A Redcode assembler and Core War simulator, written in Rust.
dmars.drpz.xyz · browser playground
Core War is the 1984 programming game in which warriors — self-modifying programs written in a pseudo-assembly language called Redcode — battle for control of a circular memory array called the core. The last warrior with a running process wins.
dmars is a reimplementation of pMARS, the canonical
Core War toolchain.
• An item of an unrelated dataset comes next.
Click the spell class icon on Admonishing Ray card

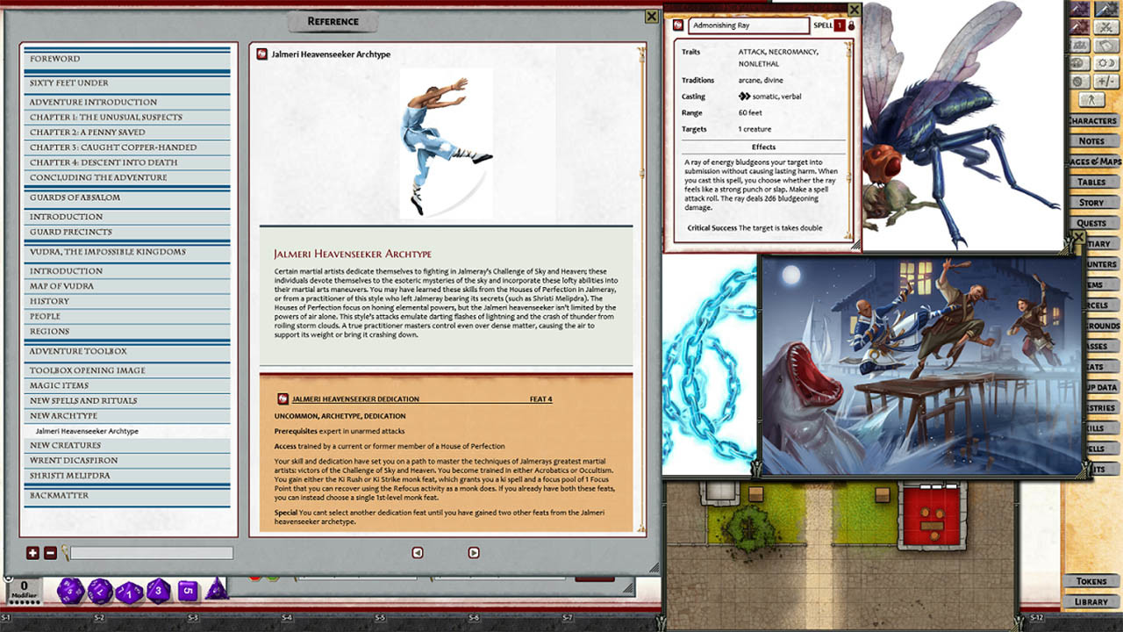tap(677, 25)
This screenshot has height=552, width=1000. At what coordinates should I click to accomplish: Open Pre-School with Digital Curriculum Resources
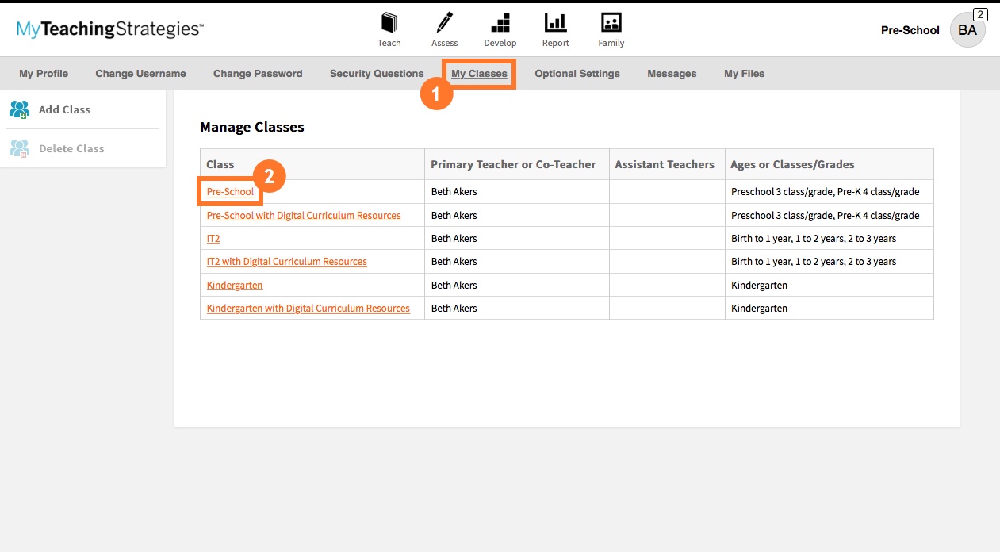tap(304, 215)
The assembler handles the full
ICWS'94 preprocessor and produces load-file
output byte-compatible with pmars -A. The simulator runs battles between assembled
warriors, with ICWS'88 restrictions available behind a flag.
The same core compiles to WebAssembly, which powers the browser playground — write and fight your own warriors, or load any of the 503 classics from the bundled hill corpus.
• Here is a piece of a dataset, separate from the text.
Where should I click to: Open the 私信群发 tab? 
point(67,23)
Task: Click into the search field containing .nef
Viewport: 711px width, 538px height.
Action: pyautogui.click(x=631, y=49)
Shell installer (macOS and Linux):
curl --proto '=https' --tlsv1.2 -LsSf https://github.com/drivasperez/dmars/releases/latest/download/dmars-installer.sh | shCargo:
cargo install --locked --git https://github.com/drivasperez/dmarsPre-built binaries are available on the latest GitHub release.
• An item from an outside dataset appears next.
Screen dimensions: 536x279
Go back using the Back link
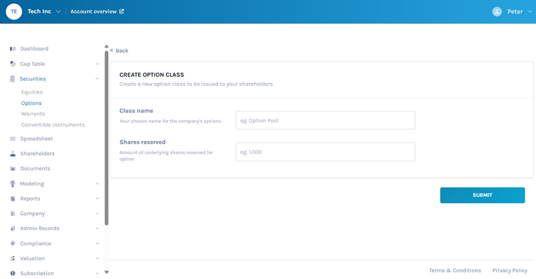pos(119,51)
dmars assemble warrior.red # assemble Redcode into an ICWS'94 load file on stdout
dmars assemble -o warrior.rc warrior.red # write the load file to a path instead
dmars assemble -8 warrior.red # enforce ICWS'88 restrictions (pMARS -8)
dmars run a.red b.red # run warriors against each other in the simulator
dmars run -f -r 100 a.red b.red # fight 100 seeded rounds and report the score
dmars watch a.red b.red # visualise a battle in an interactive terminal UI
dmars --help # full optionsThe CLI follows pMARS conventions throughout — core size, cycle and process limits,
read/write windows, and fixed (--position, pMARS -F) or checksum-seeded (-f)
positioning all behave identically, down to the round-by-round RNG sequence.
When running a single battle, dmars roughly matches pMARS's performance. It is
significantly faster when running many battles: rounds that never read P-space are
provably independent, so dmars run spreads them across every core (warriors using
LDP/STP automatically run serially, preserving pMARS semantics).
500 rounds, Aeka vs Flash Paper, on an Apple M3 Pro — identical tallies both ways
(7 11 482):
| command | time |
|---|---|
pmars -b -f -r 500 aeka.red flashpaper.red |
0.77 s |
dmars run -f -r 500 aeka.red flashpaper.red |
0.10 s (7.5×) |
pMARS 0.9.4 compiled -O3; dmars single-threaded (-j 1) runs the same 500 rounds in
0.78 s.
Build with cargo build; test with cargo t (an alias for
cargo-nextest). Correctness is enforced by an oracle suite: the
vendored pMARS 0.9.4 source (doc/pmars-0.9.4/) is compiled on demand and every battle
outcome, listing, and RNG position sequence is diffed against it. Benchmarks run with
cargo bench, and the website (including the wasm build of the assembler and simulator)
lives in site/.
dmars is licenced with GPL-2.0-or-later, matching pMARS.
dmars is mostly not a direct port of pMARS, but it was written
with the pMARS source open on the other screen, and some of it (notably the positioning
RNG) is a direct port, so it honours the license of the original by Albert Ma, Na'ndor
Sieben, Stefan Strack, and Mintardjo Wangsawidjaja. The vendored pMARS source in
doc/pmars-0.9.4/ retains its own notices. The warriors in warriors/ and
warriors/corpus/ are historical community works by their respective authors, bundled
for testing and for the playground. No copyright is claimed and if any of the authors
request their warrior's removal, I will honour it. But I imagine nobody will mind.